Natur- und Tierschutzbünde schlagen schon seit Jahren Alarm wegen des deutschlandweiten Spatzenmangels. Mit Aktionen wie "Rettet den Spatz" oder "Macht Platz für den Spatz" versuchen sie den Abwärtstrend aufzuhalten. Die Deutsche Wildtierstiftung bietet Info-Material über die bedrohten Vögel an - wie etwa eine Janosch-Spatzenkiste für Grundschulkinder - und gibt Tipps, wie der Einzelne seinen Garten spatzenfreundlicher gestalten kann. So rät die Stiftung, auf Pflanzenschutzmittel und andere Gifte zu verzichten, artenreiche Gärten mit einheimischen Sträuchern und Wildkräutern anzulegen und Brutplätze zu schaffen, etwa indem Nistkästen angebracht werden. "Spatzen sind Koloniebrüter", sagt Sönke Hofmann. Es gibt spezielle Nistkästen, die sich "Spatzenreihenhäuser" nennen und dem Brutverhalten der Vögel entgegenkommen. Bestellt werden können sie etwa bei der deutschen Wildtierstiftung, aber auch einige Fachgeschäfte haben sie im Angebot.
Dass Spatzen besonders in den Stadtstaaten weniger werden, liegt laut Hofmann daran, dass sie hier wenig Ausweichmöglichkeiten aufs Land haben. In Flächenländern wie Niedersachsen und Nordrhein-Westfalen können die Vögel aus den Ballungsgebieten flüchten, wenn dort zu wenig Nahrung vorhanden ist. Deshalb haben sie in den Bundesländern mit viel ländlichen Gegenden höhere Überlebenschancen.
Trotz ihres starken Rückgangs zählen Spatzen bisher immerhin noch nicht zu den am meisten bedrohten Vogelarten Deutschlands. Um Gartenrotschwanz und Hausrotschwanz stehe es deutlich schlechter, sagt Sönke Hofmann. Allerdings habe es von diesen Vogelarten auch nie so viele Vertreter gegeben wie von den Spatzen. "Eigentlich sind Spatzen unheimlich anpassungsfähige, genügsame Zeitgenossen", sagt Hofmann. "Gerade deshalb stimmt es nachdenklich, dass es immer weniger werden."

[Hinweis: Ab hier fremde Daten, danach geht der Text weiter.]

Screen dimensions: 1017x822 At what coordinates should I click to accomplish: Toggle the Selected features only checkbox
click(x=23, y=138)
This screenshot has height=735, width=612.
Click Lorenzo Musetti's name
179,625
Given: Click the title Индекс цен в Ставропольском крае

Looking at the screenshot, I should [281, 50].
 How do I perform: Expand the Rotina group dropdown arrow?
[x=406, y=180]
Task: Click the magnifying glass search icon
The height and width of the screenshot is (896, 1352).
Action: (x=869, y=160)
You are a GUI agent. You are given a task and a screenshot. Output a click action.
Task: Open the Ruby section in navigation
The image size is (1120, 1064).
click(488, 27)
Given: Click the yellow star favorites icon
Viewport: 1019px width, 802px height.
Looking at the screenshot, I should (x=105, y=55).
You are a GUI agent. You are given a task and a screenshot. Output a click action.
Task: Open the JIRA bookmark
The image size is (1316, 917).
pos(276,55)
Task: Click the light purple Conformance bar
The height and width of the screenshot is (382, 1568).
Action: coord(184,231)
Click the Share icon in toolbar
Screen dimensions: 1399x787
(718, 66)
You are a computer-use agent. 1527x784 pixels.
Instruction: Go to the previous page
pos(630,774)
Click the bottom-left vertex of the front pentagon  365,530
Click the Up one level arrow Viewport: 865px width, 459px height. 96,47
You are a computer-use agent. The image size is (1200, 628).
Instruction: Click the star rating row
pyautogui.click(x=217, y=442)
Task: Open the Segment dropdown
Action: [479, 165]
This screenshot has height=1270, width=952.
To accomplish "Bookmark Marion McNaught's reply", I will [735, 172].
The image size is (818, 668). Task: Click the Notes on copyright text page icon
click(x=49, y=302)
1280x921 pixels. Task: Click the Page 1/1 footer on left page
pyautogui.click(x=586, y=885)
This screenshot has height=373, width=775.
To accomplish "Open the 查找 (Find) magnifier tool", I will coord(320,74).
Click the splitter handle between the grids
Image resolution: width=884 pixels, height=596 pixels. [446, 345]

Übrigens gebe es auch von den Tauben, die nach wie vor das Bild vieler Großstädte prägen, nicht mehr so viele wie noch vor zwanzig Jahren. Der Rückgang der gurrenden Vögel sei aber längst nicht so dramatisch wie der der Spatzen, sagt Hofmann. Noch seien es genug, als dass viele Stadtbewohner sie als Plage empfänden.